**Activity**
Gather all lines in the entries below that include the word "Cookiebot".

Data records
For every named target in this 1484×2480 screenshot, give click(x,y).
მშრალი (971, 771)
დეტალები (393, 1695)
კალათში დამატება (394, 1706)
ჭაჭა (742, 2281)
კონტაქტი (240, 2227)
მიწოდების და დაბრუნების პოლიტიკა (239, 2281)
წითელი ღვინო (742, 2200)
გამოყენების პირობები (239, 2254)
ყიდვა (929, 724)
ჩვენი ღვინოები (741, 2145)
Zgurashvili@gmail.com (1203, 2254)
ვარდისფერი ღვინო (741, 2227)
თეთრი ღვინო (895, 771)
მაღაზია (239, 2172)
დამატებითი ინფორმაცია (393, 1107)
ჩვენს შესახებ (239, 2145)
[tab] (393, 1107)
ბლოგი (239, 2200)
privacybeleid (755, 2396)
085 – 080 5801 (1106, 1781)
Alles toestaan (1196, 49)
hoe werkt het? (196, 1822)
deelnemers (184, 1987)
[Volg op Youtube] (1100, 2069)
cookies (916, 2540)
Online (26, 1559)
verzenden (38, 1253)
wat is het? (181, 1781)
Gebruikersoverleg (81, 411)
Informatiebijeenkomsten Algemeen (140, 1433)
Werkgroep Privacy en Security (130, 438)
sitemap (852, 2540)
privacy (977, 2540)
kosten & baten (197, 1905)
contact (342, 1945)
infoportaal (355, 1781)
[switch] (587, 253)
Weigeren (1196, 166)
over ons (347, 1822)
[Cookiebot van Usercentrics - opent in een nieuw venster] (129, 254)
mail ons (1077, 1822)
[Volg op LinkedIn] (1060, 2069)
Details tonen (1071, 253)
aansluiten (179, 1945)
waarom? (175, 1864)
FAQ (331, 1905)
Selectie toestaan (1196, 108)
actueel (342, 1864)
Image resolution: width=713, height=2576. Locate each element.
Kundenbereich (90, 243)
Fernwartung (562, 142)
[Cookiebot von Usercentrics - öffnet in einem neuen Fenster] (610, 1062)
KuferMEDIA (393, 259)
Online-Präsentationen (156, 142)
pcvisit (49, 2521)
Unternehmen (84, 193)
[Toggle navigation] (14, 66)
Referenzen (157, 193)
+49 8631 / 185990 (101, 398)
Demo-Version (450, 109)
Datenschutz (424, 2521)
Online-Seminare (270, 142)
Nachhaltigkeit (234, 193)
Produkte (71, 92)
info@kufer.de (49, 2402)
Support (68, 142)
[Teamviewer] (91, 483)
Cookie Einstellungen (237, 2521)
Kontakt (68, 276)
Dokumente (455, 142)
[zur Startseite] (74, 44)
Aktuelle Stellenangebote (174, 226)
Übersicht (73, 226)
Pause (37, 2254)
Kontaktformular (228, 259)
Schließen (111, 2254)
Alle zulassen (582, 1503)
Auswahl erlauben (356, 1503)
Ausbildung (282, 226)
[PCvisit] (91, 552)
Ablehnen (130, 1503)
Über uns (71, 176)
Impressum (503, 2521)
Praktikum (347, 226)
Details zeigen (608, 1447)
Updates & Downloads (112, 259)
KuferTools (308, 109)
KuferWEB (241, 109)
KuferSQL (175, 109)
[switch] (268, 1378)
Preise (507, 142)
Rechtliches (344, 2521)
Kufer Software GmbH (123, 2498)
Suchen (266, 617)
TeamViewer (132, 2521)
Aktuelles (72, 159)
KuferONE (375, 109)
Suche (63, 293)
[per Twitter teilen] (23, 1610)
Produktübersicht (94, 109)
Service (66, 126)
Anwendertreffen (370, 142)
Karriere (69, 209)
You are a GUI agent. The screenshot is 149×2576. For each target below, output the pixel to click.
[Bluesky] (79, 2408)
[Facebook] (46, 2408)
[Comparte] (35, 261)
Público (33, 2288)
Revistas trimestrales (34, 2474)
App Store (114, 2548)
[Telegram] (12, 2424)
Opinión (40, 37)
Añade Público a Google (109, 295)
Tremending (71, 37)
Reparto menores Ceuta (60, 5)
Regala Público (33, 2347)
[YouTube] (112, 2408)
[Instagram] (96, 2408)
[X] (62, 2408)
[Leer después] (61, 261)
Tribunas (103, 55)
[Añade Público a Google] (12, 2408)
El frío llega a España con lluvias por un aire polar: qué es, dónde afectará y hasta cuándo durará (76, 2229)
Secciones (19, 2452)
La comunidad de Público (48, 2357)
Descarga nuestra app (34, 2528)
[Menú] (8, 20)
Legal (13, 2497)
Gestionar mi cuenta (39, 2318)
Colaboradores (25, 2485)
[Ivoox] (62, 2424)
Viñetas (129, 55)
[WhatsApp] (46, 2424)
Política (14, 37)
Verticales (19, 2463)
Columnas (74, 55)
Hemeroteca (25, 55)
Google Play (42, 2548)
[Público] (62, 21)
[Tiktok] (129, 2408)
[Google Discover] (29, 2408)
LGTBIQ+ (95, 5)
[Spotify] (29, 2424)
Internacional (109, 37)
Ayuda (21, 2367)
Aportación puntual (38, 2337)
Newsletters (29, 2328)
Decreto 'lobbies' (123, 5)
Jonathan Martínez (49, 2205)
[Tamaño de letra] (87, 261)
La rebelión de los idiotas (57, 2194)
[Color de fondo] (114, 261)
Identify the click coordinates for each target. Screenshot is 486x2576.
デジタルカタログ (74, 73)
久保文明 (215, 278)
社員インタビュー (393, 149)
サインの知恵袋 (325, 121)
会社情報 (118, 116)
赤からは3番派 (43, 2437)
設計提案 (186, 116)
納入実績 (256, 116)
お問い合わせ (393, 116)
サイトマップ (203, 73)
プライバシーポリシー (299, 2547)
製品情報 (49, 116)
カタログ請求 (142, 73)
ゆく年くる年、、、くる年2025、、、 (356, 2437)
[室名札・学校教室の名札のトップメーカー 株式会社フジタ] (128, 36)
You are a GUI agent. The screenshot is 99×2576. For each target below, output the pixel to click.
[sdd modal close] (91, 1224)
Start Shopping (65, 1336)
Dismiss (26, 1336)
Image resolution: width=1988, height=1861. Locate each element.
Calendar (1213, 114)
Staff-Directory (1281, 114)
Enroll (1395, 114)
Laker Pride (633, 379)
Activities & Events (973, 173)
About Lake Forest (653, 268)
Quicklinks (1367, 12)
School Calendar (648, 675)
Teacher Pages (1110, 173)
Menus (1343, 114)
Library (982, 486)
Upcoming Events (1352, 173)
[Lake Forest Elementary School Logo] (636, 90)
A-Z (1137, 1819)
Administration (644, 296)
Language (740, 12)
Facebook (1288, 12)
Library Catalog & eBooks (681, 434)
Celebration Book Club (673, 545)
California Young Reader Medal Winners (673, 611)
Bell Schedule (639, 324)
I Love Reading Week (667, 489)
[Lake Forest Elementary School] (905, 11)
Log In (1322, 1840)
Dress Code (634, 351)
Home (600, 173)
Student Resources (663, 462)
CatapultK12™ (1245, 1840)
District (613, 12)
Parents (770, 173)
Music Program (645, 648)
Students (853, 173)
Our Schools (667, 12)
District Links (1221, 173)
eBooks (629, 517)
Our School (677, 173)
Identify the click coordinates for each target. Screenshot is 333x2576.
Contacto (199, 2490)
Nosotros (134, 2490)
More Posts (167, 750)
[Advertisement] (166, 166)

**Exercise result**
[Cookiebot van Usercentrics - opent in een nieuw venster] (129, 254)
[Cookiebot von Usercentrics - öffnet in einem neuen Fenster] (610, 1062)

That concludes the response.